Review: Octavio Is Dead! pulses with life

Sook-Yin Lee’s initially disorienting film starring Sarah Gadon as a woman dealing with the death of her father comes together by the end

OCTAVIO IS DEAD! (Sook-Yin Lee). 88 minutes. Opens Friday (June 22). See listing. Rating: NNN

Sook-Yin Lee’s second feature, Octavio Is Dead!, has the feel of a collection of short stories, written in the same voice and featuring the same character.

That character is Tyler (Sarah Gadon), a withdrawn young woman who works at a bookstore, which is the only thing we know about her when the movie opens. It is also an immediately invalidated data point, since she’s laid off in the very first scene.

The film follows Tyler through a series of very different experiences, all of which are happening at the same time. 

We see her dealing with the death of the father she’s never known by moving into his filthy Hamilton condo and trying to make some sense of the damage – both emotional and literal – he left behind. Elsewhere, an impulsive decision leads Tyler to explore gender fluidity, sort of. And in yet another thread, Tyler has conversations with a sad ghost, played with an inner fire by Raoul Trujillo. 

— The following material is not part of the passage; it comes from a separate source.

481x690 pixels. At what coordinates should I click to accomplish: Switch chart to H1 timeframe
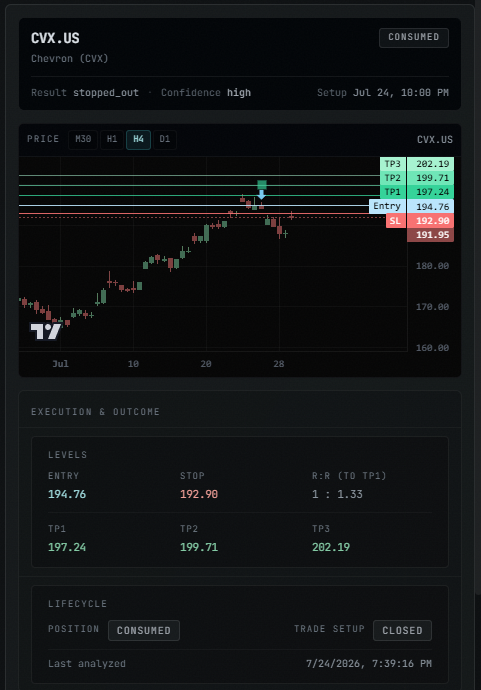tap(112, 139)
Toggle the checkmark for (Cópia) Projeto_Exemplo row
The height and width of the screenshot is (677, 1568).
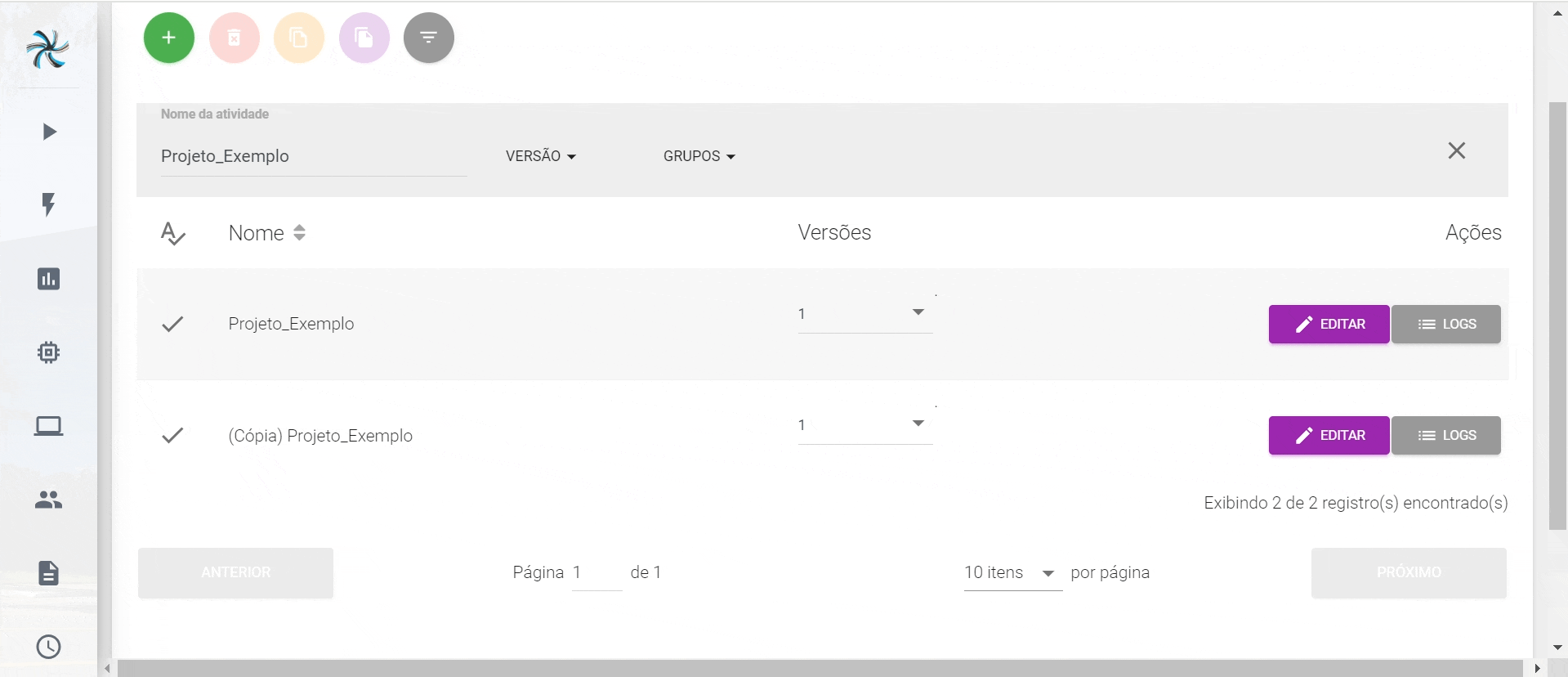172,436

Initially, the film swerves through its ideas like a car on an icy road, with a narrative unpredictability that seems at odds with its measured, thoughtful pace. It’s as if we’re jumping around inside that book of short stories, trying to make sense of their progression.

The effect is also amplified by the supporting performances, which are pitched anywhere from Rosanna Arquette’s manic energy as Tyler’s grasping, self-centred mother to Dimitris Kitsos’s furtive, low-key turn as a young man who knew Tyler’s father.

It’s disorienting, and I don’t know that it works as well as it wants to, but it’s not unpleasant. Lee slowly pulls the threads together, finding a clarity of tone that eluded her first feature, the static Year Of The Carnivore. 

And she’s got an invaluable ally in Gadon, whose heartfelt, searching performance grounds the film’s biggest narrative leaps in Tyler’s need for connection.